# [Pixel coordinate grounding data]
☆ ☆ ☆ ☆
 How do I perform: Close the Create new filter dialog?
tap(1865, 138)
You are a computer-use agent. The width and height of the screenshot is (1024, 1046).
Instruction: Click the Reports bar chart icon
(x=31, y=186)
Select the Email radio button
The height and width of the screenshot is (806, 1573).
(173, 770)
☆ ☆ ☆ ☆
# [Requirement]
Output the entries exactly. Leave nothing out.

# [Problem solution]
 How do I perform: Close the Create new filter dialog?
tap(1865, 138)
You are a computer-use agent. The width and height of the screenshot is (1024, 1046).
Instruction: Click the Reports bar chart icon
(x=31, y=186)
Select the Email radio button
The height and width of the screenshot is (806, 1573).
(173, 770)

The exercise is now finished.